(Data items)
------------------------------------

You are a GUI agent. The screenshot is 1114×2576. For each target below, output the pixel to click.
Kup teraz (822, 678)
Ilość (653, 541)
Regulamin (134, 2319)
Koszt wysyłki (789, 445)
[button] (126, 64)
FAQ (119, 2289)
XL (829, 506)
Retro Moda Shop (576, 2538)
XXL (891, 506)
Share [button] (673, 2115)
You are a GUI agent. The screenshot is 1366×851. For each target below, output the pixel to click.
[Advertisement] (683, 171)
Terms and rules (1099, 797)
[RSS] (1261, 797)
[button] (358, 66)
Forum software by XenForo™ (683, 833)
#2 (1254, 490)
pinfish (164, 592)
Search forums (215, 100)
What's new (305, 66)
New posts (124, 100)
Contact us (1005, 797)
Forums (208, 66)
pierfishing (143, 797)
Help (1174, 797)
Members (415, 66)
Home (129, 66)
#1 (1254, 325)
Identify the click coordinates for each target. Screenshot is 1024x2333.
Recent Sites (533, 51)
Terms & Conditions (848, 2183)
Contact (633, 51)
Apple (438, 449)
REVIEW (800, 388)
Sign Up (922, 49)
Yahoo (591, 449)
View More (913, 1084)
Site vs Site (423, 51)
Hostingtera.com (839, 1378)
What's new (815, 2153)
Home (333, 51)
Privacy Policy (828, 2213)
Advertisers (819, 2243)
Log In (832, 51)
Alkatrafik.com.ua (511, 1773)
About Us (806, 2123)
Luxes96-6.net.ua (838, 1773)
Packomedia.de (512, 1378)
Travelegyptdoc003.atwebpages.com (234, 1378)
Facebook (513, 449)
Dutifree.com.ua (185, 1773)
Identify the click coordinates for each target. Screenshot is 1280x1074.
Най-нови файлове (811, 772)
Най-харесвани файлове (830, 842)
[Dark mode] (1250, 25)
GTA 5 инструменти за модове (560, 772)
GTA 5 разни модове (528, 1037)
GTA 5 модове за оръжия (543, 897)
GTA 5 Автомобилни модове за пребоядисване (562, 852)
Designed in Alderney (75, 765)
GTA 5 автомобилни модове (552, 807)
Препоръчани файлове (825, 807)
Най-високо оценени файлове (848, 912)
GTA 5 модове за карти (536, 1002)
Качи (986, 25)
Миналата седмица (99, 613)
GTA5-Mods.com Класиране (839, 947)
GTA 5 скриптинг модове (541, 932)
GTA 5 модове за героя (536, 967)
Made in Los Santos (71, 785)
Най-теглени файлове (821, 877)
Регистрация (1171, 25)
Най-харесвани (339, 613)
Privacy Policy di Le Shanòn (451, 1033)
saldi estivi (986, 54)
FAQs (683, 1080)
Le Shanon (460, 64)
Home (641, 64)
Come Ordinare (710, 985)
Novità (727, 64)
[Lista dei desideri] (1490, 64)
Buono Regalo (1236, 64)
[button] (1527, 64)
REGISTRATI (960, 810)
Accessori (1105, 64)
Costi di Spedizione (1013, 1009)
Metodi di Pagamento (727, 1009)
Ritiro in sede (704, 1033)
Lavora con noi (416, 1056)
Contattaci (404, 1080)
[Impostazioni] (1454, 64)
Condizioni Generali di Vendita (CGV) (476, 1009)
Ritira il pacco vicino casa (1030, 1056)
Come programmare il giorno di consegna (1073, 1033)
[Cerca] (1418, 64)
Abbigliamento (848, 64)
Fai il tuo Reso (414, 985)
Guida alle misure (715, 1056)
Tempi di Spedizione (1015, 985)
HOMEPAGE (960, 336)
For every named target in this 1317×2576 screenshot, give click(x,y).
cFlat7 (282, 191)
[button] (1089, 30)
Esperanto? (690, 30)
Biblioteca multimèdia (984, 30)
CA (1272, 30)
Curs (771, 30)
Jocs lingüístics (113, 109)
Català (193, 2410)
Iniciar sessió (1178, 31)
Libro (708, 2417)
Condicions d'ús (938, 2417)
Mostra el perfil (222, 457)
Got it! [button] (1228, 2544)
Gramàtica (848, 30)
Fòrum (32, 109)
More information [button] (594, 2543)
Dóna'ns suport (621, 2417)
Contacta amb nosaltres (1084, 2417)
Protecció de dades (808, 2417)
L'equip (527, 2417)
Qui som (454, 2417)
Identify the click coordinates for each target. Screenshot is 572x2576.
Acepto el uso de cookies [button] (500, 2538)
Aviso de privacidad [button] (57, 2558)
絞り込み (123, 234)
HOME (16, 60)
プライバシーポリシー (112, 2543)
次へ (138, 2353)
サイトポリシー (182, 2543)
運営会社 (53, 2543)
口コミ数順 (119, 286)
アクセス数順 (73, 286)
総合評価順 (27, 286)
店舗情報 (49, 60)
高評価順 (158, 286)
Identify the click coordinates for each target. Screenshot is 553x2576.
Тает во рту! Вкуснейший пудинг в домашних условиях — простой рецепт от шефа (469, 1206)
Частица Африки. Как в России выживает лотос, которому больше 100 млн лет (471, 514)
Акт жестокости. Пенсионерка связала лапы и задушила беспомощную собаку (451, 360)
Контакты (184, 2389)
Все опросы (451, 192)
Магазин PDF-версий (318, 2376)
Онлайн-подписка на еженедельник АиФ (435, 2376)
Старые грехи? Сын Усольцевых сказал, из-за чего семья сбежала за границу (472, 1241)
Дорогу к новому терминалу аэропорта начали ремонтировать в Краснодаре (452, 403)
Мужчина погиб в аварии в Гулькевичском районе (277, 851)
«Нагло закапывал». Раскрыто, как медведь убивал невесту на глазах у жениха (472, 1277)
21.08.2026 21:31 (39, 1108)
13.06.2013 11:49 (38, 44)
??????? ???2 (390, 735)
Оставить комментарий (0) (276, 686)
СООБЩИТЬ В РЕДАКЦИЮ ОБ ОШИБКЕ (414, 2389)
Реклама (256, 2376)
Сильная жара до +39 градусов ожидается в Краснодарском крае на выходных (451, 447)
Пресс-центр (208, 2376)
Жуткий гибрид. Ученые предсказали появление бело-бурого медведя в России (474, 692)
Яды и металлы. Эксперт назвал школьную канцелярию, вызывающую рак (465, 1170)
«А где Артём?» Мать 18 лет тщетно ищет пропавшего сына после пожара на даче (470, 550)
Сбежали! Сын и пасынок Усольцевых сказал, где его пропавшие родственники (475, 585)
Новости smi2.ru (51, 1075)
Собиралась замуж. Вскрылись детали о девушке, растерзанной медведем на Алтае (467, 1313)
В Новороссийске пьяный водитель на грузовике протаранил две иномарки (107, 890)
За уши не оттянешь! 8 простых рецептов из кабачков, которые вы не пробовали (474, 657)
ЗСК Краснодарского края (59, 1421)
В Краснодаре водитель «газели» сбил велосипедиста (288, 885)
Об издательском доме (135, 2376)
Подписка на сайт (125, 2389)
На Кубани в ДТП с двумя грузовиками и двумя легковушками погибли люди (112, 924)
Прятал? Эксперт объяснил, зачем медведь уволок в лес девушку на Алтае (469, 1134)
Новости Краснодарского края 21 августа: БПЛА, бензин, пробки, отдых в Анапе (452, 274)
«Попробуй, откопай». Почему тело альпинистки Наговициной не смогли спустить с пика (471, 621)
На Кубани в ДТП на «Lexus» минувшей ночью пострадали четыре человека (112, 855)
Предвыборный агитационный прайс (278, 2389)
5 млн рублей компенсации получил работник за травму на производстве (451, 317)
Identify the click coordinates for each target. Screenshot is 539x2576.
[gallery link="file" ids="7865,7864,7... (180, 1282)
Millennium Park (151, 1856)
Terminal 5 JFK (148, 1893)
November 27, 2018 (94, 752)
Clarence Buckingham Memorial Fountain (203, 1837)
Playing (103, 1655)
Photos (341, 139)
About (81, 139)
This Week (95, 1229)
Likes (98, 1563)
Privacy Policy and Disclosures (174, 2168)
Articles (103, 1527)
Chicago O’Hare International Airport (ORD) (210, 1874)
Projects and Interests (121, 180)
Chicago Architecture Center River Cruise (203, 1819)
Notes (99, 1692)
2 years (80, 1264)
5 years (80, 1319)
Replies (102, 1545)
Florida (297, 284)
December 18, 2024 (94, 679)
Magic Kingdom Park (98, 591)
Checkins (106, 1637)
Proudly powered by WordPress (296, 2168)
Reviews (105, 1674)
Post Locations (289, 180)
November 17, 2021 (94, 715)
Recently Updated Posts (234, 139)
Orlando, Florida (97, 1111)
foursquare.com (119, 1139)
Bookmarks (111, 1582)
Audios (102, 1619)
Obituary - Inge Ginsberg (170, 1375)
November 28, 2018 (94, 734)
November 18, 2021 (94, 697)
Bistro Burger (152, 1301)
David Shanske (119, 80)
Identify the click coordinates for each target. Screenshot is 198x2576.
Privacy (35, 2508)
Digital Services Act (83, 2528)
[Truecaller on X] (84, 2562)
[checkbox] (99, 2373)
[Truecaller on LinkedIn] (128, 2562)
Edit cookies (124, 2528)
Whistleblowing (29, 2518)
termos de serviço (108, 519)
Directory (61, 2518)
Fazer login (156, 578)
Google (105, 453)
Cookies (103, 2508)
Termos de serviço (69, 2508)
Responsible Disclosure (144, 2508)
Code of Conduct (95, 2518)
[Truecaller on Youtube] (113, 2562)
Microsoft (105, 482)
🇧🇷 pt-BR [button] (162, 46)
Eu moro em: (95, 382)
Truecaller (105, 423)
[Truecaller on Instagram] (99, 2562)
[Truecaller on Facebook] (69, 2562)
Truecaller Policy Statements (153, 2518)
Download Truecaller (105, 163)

------------------------------------

Task details:
Set down each line exactly as it appears, starting at the top of the data and ending at the line containing "REGISTRATI (960, 810)", and include no other lines.

Answer to this problem:
You are a GUI agent. The screenshot is 1114×2576. For each target below, output the pixel to click.
Kup teraz (822, 678)
Ilość (653, 541)
Regulamin (134, 2319)
Koszt wysyłki (789, 445)
[button] (126, 64)
FAQ (119, 2289)
XL (829, 506)
Retro Moda Shop (576, 2538)
XXL (891, 506)
Share [button] (673, 2115)
You are a GUI agent. The screenshot is 1366×851. For each target below, output the pixel to click.
[Advertisement] (683, 171)
Terms and rules (1099, 797)
[RSS] (1261, 797)
[button] (358, 66)
Forum software by XenForo™ (683, 833)
#2 (1254, 490)
pinfish (164, 592)
Search forums (215, 100)
What's new (305, 66)
New posts (124, 100)
Contact us (1005, 797)
Forums (208, 66)
pierfishing (143, 797)
Help (1174, 797)
Members (415, 66)
Home (129, 66)
#1 (1254, 325)
Identify the click coordinates for each target. Screenshot is 1024x2333.
Recent Sites (533, 51)
Terms & Conditions (848, 2183)
Contact (633, 51)
Apple (438, 449)
REVIEW (800, 388)
Sign Up (922, 49)
Yahoo (591, 449)
View More (913, 1084)
Site vs Site (423, 51)
Hostingtera.com (839, 1378)
What's new (815, 2153)
Home (333, 51)
Privacy Policy (828, 2213)
Advertisers (819, 2243)
Log In (832, 51)
Alkatrafik.com.ua (511, 1773)
About Us (806, 2123)
Luxes96-6.net.ua (838, 1773)
Packomedia.de (512, 1378)
Travelegyptdoc003.atwebpages.com (234, 1378)
Facebook (513, 449)
Dutifree.com.ua (185, 1773)
Identify the click coordinates for each target. Screenshot is 1280x1074.
Най-нови файлове (811, 772)
Най-харесвани файлове (830, 842)
[Dark mode] (1250, 25)
GTA 5 инструменти за модове (560, 772)
GTA 5 разни модове (528, 1037)
GTA 5 модове за оръжия (543, 897)
GTA 5 Автомобилни модове за пребоядисване (562, 852)
Designed in Alderney (75, 765)
GTA 5 автомобилни модове (552, 807)
Препоръчани файлове (825, 807)
Най-високо оценени файлове (848, 912)
GTA 5 модове за карти (536, 1002)
Качи (986, 25)
Миналата седмица (99, 613)
GTA5-Mods.com Класиране (839, 947)
GTA 5 скриптинг модове (541, 932)
GTA 5 модове за героя (536, 967)
Made in Los Santos (71, 785)
Най-теглени файлове (821, 877)
Регистрация (1171, 25)
Най-харесвани (339, 613)
Privacy Policy di Le Shanòn (451, 1033)
saldi estivi (986, 54)
FAQs (683, 1080)
Le Shanon (460, 64)
Home (641, 64)
Come Ordinare (710, 985)
Novità (727, 64)
[Lista dei desideri] (1490, 64)
Buono Regalo (1236, 64)
[button] (1527, 64)
REGISTRATI (960, 810)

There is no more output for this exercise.